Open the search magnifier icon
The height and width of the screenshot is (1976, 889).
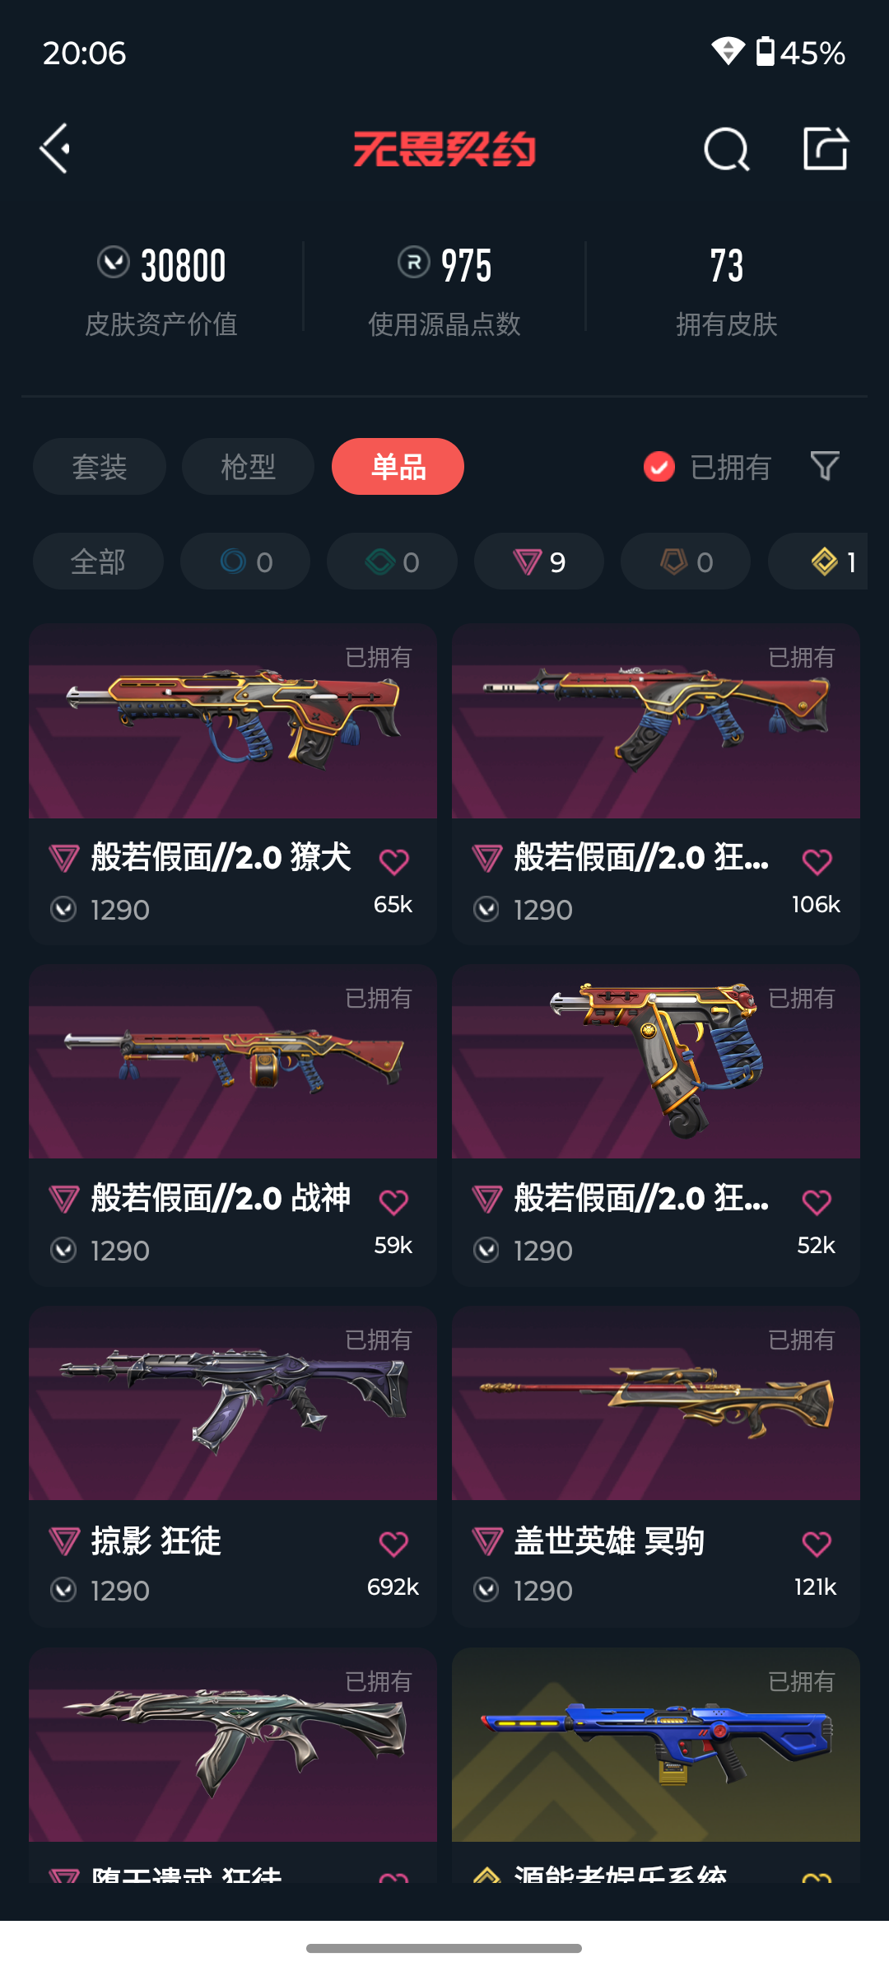(727, 149)
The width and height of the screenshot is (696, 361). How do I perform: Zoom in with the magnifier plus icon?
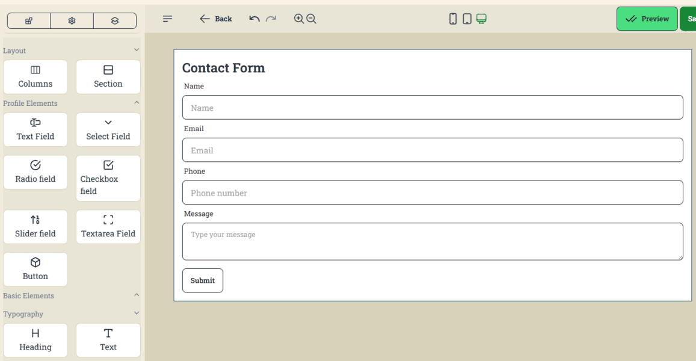coord(298,19)
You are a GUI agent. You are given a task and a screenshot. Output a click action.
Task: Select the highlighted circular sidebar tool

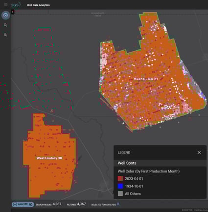point(6,15)
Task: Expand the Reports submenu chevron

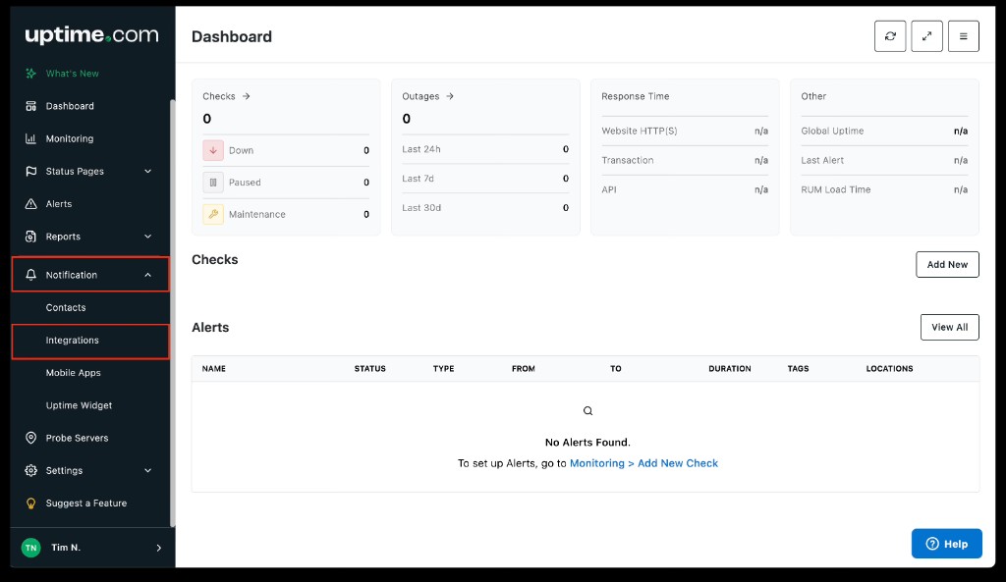Action: pos(148,237)
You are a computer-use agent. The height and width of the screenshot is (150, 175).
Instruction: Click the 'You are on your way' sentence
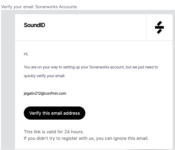point(91,67)
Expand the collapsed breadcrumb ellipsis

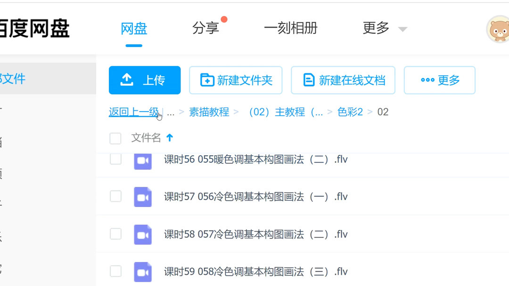click(x=171, y=113)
┄┄┄┄┄┄┄┄┄┄┄┄┄┄┄┄┄┄┄┄
- How to complete this task -
The records are given above. Copy each line in them that holds "agent".

- Response -
You are a GUI agent. You are given a task and a screenshot. Output a click action.
You are a computer-use agent. The height and width of the screenshot is (150, 175).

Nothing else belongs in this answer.